The FIG. 3 shows a simplified version of the circuit of FIG. 1 which is intended for watches whose system for the adjustment of the frequency does not require that the information of correction be permanently present. In this circuit, the flip-flops 20 to 23 belong to the divider chain. The circuit 7 for the adjustment of the frequency is formed by the EXCLUSIVE-OR gates 24 to 27 which are connected between each clock input Cl of the FF 20 to 23 and the output of the immediately preceding flip-flop. The second inputs of the gates 24 to 27 are the inputs a to d of the adjustment circuit 7. When a logic signal 1 is applied to one of these inputs, an additional pulse appears at the clock input Cl of the next following flip-flop because of the inversion, during the presence of the signal of correction, of the pulses delivered by the output of the immediately preceding flip-flop. The position in the divider chain of the first EXCLUSIVE-OR gate and the period of the signals of correction define the amount of the smallest correction which can be accomplished. The number of these gates and again the period of the signals of correction define the amount of the greatest possible correction.
It is not necessary that the corrections are simultaneously accomplished at the various states. It is sufficient that they are done once for each period of correction. This period may be equal to that of the driving pulses. It is then possible to suppress the FFs 10 to 13 of FIG. 1 and to connect directly the outputs a of the gates 14 to 17 to the inputs a to d of the adjustment circuit 7. The delay circuits 18 and 19 are also suppressed.
The FIG. 4 shows the block diagram of a watch with an active digital display formed e.g. by electroluminescent diodes (LED), utilizing the multiplexing technique. In such displays, the various ciphers are excited one after the other by a control signal which is applied to their common electrode by the control circuit of the display. The latter circuit also delivers simultaneously the control signals for the segments of the excited cipher, each segment being connected to all corresponding segments of the other ciphers. The FIG. 4 shows the terminals b9 to b14 for the control of the ciphers and b15 to b21 for the control of the segments.
The terminals b9 to b14 deliver successively and cyclicly the control signals for the ciphers. It is thus possible to further increase the number of distinctive information that can be introduced by the terminals intended for that purpose: if n is the number of input terminals and m is equal to the number of feeding terminals and of the terminals which deliver the control signals, it is possible to introduce m.sup.n distinctive information, since each of the n input terminals is capable to be connected to one of the m terminals, that means to one of the control terminals or one of both feeding terminals. In a watch with a 6-digits display it will be possible to introduce 8.sup.2 =64 distinctive information with only two terminals intended for that purpose.
The FIG. 4 shows the oscillator 4 associated to the resonator 5, the frequency divider 6 and the adjustment circuit 7 associated to the divider 6. The latter delivers signals to a control circuit 8' for the display whose outputs a to f are each connected to a common electrode of one of the six ciphers of the non represented display through the terminals b9 to b14. The outputs g to m are each connected to one segment of all ciphers of the display through the terminals b15 to b21.

### Given task 1:
List the components, with their reference numbers, that the final paragraph of the watch-circuit passage above says FIG. 4 shows.
### Given task 2:
Decide whether each statement agrees with the watch-circuit passage above. Answer yes or no for each, and quote the words that decide it.
(a) In FIG. 3, the adjustment circuit 7 is made up of the EXCLUSIVE-OR gates 24 to 27.
(b) The corrections have to be carried out at the various stages at the same time.
(c) The terminals b15 to b21 control the ciphers.

### Data section:
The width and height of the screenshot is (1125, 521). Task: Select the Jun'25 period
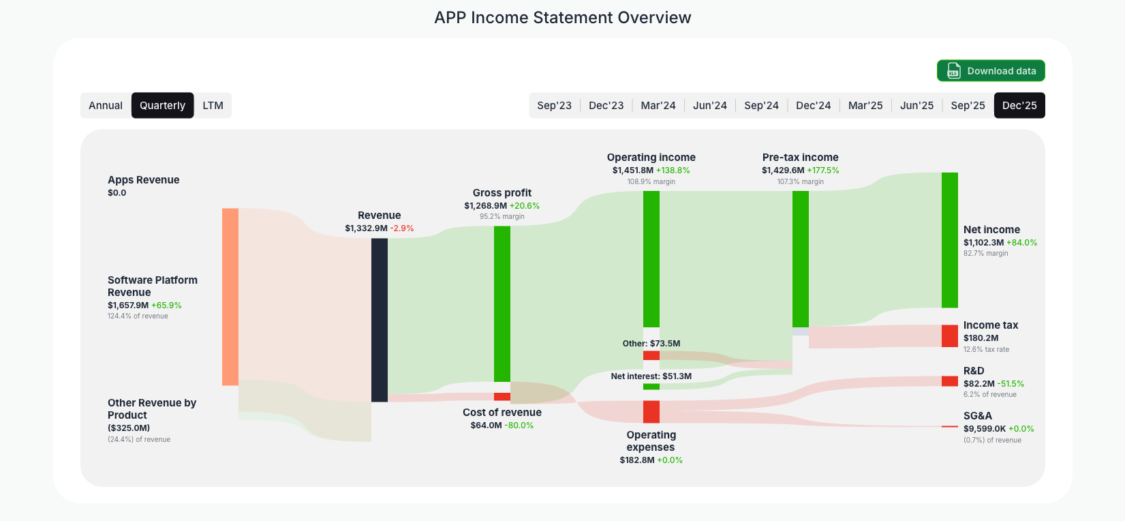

### Exercise answer 1:
Oscillator 4, resonator 5, frequency divider 6, adjustment circuit 7

### Exercise answer 2:
(a) Yes: "The circuit 7 for the adjustment of the frequency is formed by the EXCLUSIVE-OR gates 24 to 27"
(b) No: "It is not necessary that the corrections are simultaneously accomplished at the various states."
(c) No: "b15 to b21 for the control of the segments"